Pair Corralation between Strategic Investments and Universal Insurance
Assuming the 90 days horizon Strategic Investments is expected to generate 1.96 times less return on investment than Universal Insurance. In addition to that, Strategic Investments is 1.83 times more volatile than Universal Insurance Holdings. It trades about 0.06 of its total potential returns per unit of risk. Universal Insurance Holdings is currently generating about 0.21 per unit of volatility. If you would invest 2,080 in Universal Insurance Holdings on September 2, 2025 and sell it today you would earn a total of 800.00 from holding Universal Insurance Holdings or generate 38.46% return on investment over 90 days.

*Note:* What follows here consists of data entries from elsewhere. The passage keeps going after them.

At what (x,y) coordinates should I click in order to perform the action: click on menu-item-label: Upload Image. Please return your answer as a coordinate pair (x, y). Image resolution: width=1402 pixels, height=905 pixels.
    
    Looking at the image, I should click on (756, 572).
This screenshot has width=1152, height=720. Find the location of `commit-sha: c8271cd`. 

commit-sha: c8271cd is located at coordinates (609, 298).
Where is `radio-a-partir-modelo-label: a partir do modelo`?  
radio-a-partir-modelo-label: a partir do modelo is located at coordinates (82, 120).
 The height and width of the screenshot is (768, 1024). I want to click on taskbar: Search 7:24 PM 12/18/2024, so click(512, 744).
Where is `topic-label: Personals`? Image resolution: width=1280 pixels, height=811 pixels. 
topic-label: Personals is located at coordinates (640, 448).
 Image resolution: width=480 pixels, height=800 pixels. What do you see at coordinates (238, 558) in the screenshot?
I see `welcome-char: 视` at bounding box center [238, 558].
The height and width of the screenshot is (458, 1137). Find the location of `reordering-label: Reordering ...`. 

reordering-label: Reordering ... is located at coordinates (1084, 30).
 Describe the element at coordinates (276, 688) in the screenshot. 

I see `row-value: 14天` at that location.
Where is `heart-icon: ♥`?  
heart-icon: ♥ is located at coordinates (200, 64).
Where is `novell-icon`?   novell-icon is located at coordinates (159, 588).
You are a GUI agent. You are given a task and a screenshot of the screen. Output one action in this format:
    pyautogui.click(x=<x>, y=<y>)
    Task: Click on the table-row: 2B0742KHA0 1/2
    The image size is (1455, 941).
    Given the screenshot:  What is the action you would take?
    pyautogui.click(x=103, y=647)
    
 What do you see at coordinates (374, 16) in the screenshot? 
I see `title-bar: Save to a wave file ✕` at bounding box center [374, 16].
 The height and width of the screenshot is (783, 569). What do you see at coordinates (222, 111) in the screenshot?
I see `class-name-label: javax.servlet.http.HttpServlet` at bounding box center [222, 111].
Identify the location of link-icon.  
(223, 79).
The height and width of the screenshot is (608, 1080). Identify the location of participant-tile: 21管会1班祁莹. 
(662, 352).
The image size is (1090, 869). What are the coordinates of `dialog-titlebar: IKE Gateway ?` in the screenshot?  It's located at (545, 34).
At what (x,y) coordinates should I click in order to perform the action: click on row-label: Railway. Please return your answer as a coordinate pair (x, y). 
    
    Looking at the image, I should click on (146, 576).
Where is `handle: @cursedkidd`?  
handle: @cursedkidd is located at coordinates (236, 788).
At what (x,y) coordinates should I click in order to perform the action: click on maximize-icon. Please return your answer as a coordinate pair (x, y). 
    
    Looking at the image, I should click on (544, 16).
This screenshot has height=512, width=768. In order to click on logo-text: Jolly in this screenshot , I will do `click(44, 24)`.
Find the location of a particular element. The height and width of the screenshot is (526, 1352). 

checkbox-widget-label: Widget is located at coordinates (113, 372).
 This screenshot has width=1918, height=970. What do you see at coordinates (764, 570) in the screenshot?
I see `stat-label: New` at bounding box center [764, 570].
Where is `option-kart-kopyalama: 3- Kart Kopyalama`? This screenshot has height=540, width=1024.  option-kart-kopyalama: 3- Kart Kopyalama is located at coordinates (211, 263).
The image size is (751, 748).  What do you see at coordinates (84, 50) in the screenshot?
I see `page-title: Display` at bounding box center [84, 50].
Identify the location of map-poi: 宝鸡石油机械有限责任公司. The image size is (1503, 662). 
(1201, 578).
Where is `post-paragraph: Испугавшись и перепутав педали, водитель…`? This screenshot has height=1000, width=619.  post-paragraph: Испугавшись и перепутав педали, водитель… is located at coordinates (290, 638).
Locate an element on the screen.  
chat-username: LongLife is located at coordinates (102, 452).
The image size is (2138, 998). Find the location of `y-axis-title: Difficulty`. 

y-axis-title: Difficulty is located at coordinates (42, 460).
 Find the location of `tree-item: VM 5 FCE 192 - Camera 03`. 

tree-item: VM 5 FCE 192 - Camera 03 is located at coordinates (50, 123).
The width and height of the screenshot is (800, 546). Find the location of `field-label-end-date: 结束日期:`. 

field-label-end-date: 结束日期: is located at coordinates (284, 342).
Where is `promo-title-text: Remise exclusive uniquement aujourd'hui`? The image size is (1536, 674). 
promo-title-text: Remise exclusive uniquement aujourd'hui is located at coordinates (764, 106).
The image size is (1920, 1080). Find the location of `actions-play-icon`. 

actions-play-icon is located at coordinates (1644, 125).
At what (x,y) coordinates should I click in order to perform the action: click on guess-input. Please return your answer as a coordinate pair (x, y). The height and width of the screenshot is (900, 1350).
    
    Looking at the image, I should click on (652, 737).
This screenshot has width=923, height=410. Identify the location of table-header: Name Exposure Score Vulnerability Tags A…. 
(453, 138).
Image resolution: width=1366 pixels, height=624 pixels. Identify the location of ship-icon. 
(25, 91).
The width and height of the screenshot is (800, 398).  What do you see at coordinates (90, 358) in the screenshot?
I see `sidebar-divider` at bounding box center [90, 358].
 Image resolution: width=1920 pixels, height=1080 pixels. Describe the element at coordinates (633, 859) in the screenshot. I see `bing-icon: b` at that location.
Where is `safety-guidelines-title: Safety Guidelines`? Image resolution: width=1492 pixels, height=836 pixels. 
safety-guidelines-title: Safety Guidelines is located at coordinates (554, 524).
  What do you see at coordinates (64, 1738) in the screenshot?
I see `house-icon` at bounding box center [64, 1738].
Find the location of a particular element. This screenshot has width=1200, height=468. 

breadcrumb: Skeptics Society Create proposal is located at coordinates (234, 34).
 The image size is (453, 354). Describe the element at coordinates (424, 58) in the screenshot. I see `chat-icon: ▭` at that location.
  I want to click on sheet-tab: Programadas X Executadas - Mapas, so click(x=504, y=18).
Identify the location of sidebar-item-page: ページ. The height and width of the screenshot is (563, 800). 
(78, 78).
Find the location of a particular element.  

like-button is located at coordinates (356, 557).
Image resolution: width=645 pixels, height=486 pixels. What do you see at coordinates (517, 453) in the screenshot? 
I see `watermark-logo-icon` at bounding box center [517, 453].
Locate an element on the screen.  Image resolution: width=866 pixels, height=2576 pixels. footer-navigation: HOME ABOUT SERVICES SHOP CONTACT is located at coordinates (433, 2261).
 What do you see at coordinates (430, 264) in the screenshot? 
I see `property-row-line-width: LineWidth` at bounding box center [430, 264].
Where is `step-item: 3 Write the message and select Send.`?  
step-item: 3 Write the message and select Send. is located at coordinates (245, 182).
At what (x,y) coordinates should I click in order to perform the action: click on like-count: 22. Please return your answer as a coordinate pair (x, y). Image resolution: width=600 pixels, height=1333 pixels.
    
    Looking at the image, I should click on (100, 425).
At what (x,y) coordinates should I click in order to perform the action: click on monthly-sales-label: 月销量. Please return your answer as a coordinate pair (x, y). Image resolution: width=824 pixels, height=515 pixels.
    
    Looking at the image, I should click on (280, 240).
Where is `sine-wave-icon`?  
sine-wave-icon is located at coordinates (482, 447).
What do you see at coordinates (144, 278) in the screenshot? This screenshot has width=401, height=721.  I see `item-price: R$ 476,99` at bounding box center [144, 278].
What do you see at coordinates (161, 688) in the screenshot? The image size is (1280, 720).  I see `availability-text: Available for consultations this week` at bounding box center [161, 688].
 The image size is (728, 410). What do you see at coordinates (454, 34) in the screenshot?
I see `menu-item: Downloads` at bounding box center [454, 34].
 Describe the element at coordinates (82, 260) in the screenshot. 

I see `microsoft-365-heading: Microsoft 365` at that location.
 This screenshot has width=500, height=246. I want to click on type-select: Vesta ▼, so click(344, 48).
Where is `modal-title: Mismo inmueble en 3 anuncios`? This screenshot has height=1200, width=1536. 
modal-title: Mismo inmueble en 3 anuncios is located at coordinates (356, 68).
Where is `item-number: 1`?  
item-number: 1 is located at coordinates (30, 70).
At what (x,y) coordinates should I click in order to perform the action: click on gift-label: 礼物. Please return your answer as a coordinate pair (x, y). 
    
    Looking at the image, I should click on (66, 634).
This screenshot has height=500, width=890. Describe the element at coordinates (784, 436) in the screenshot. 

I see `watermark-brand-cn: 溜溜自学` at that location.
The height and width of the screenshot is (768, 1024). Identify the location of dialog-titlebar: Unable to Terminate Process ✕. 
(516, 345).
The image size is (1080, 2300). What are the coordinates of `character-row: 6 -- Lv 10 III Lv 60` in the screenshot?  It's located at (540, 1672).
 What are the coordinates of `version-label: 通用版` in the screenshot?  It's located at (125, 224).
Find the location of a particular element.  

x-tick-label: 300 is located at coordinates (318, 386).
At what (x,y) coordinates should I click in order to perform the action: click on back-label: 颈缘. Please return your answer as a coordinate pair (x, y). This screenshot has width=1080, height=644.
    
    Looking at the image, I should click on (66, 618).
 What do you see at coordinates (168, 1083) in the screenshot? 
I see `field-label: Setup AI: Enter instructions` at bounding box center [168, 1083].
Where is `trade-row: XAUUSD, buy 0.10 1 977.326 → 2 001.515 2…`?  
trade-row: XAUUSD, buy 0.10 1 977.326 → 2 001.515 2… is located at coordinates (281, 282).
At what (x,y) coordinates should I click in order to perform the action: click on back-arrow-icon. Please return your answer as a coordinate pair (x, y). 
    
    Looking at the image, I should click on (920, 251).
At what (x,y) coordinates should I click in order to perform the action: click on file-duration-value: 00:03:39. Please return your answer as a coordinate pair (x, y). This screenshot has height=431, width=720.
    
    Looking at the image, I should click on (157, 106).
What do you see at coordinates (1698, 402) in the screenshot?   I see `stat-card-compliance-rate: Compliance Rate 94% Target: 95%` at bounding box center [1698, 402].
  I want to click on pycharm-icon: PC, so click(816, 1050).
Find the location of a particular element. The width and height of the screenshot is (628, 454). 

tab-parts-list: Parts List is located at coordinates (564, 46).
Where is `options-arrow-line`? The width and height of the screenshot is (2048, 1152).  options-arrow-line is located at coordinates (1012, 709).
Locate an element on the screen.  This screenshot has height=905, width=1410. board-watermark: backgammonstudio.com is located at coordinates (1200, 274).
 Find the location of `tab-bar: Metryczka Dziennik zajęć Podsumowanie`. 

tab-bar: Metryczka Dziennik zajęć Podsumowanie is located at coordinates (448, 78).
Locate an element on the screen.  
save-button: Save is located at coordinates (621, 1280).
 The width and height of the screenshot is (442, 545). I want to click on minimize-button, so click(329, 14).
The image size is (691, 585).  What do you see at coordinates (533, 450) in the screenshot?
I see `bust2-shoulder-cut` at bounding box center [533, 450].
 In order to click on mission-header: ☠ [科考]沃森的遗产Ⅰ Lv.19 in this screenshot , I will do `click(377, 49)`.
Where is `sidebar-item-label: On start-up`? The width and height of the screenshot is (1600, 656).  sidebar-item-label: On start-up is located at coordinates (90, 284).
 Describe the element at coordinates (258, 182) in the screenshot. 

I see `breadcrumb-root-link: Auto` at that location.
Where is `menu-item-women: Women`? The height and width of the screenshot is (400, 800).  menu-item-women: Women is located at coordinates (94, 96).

| Time Period | 3 Months [change] |
| Direction | Moves Together |
| Strength | Very Weak |
| Accuracy | 100.0% |
| Values | Daily Returns |
Strategic Investments AS vs. Universal Insurance Holdings
Performance |
| Timeline |
| Strategic Investments |
| Universal Insurance |
Strategic Investments and Universal Insurance Volatility Contrast
Predicted Return Density |
| Returns |
Pair Trading with Strategic Investments and Universal Insurance
The main advantage of trading using opposite Strategic Investments and Universal Insurance positions is that it hedges away some unsystematic risk. Because of two separate transactions, even if Strategic Investments position performs unexpectedly, Universal Insurance can make up some of the losses. Pair trading also minimizes risk from directional movements in the market. For example, if an entire industry or sector drops because of unexpected headlines, the short position in Universal Insurance will offset losses from the drop in Universal Insurance's long position.| Strategic Investments vs. China Railway Construction | Strategic Investments vs. Penta Ocean Construction Co | Strategic Investments vs. Dairy Farm International | Strategic Investments vs. H FARM SPA |
| Universal Insurance vs. Electronic Arts | Universal Insurance vs. ScanSource | Universal Insurance vs. MINCO SILVER | Universal Insurance vs. Yanzhou Coal Mining |
Check out your portfolio center.Note that this page's information should be used as a complementary analysis to find the right mix of equity instruments to add to your existing portfolios or create a brand new portfolio. You can also try the Portfolio File Import module to quickly import all of your third-party portfolios from your local drive in csv format.